John Zorn chronology
| Cobra (1987) | Spillane (1987) | News for Lulu (1988) |

= Spillane (album) =

Spillane is an album by American composer and saxophonist/multi-instrumentalist John Zorn, composed of three "file-card pieces", as well as a work for voice, string quartet and turntables.

It is named after mystery writer Mickey Spillane, whose novels featuring detective Mike Hammer provided the basis for the album's title track. Zorn wrote Spillane on a series of index cards, each containing an outline or instruction for the musicians that was intended to evoke scenes from one of Spillane's novels.

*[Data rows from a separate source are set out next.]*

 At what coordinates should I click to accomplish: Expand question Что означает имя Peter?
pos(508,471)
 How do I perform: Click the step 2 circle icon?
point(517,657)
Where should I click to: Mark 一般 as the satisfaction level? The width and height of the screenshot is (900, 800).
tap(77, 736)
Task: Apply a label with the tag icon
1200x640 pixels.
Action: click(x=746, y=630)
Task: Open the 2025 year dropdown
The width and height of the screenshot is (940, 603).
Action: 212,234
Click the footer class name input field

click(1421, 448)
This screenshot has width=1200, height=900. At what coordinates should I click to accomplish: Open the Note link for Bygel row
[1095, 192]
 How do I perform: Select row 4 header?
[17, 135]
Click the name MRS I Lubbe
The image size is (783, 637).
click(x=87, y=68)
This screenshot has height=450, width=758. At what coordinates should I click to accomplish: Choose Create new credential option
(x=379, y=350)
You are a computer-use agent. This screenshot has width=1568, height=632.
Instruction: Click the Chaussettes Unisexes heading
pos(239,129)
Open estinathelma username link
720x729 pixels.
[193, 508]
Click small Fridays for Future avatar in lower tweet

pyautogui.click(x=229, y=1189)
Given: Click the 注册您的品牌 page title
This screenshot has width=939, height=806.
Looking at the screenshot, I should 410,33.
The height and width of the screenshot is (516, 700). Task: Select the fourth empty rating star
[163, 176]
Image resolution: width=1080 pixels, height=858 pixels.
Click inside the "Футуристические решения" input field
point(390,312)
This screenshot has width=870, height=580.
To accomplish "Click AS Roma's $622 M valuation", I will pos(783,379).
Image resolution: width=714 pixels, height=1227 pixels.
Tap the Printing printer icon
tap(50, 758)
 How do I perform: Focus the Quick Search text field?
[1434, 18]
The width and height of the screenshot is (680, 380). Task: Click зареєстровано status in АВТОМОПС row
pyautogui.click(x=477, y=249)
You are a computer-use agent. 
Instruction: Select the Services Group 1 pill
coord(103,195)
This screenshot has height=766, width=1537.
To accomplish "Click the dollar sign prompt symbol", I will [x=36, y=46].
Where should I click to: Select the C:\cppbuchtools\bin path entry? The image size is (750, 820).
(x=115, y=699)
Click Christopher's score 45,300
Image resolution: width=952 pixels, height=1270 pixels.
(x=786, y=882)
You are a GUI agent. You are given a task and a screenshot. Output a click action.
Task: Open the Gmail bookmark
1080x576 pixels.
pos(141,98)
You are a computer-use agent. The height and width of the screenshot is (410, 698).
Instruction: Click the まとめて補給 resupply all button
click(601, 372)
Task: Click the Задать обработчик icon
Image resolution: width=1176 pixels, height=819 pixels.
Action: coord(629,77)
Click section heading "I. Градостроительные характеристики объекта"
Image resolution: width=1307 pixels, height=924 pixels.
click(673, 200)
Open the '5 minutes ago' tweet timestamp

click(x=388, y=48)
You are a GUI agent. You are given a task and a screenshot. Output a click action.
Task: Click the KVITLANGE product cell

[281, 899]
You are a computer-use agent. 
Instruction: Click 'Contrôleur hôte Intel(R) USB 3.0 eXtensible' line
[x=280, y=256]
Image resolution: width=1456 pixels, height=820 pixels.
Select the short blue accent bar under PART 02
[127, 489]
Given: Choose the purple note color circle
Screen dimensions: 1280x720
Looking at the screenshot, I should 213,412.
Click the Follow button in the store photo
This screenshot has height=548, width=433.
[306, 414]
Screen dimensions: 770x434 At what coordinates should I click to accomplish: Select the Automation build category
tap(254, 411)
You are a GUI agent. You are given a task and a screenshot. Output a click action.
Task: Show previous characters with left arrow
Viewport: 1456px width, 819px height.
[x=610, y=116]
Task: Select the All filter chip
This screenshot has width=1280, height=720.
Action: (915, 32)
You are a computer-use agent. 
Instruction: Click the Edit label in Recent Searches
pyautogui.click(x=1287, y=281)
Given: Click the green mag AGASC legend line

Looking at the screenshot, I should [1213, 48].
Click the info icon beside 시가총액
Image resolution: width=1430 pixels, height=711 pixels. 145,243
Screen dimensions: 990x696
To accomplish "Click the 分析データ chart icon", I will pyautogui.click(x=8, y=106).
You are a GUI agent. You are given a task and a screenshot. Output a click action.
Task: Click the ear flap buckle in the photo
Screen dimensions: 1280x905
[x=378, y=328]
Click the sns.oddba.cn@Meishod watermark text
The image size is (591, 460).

One card states: "Scene of the crime #1 -- high harp harmonics, basses and trombone drone, guitar sonorities, sounds of water dripping and narration on top." Thus, the musicians are not given traditional sheet music, but a series of cues or outlines that encourage improvisation.

Zorn later released the composition "Spillane" on the compilation album Godard/Spillane (1999).

==Reception==
The AllMusic review by Stephen Cook stated: "Spillane is not only one of the highlights in Zorn's catalog, but also makes for a fine introduction to the composer's vast body of work".

Professional ratings
Review scores
| Source | Rating |
| AllMusic |  |
| The Penguin Guide to Jazz |  |

==Track listing==

| No. | Title | Length |
|---|---|---|
| 1. | "Spillane" | 25:12 |
| 2. | "Two-Lane Highway: Preacher Man/White Line Fever/Nacogdoches Gumbo/East Texas Freezeout/San Angelo Release/Rollin' to Killeen/Blowout/Devil's Highway/Midnight Standoff/Marchin' for Abilene" | 13:30 |
| 3. | "Two-Lane Highway: Hico Killer/Long Mile to Houston" | 4:46 |
| 4. | "Forbidden Fruit (Variations for Voice, String Quartet and Turntables)" | 10:20 |

==Personnel==
1 - "Spillane" (25:12)

Recorded (June/August 1986) and Mixed (August 1987) by Don Hünerberg at NBC Radio City Studios, New York City

Written and arranged by John Zorn in collaboration with:
- Anthony Coleman - piano, organ, celeste
- Carol Emanuel - harp
- Bill Frisell - guitar
- David Hofstra - bass, tuba
- Bob James - tapes, compact discs
- Bobby Previte - drums, percussion
- Jim Staley - trombone
- David Weinstein - sampling keyboards
- John Zorn - alto saxophone, clarinet
- John Lurie - voice of Mike Hammer
- Robert Quine - voice of Mike Hammer's conscience
- Original texts by Arto Lindsay (and uncredited vocals)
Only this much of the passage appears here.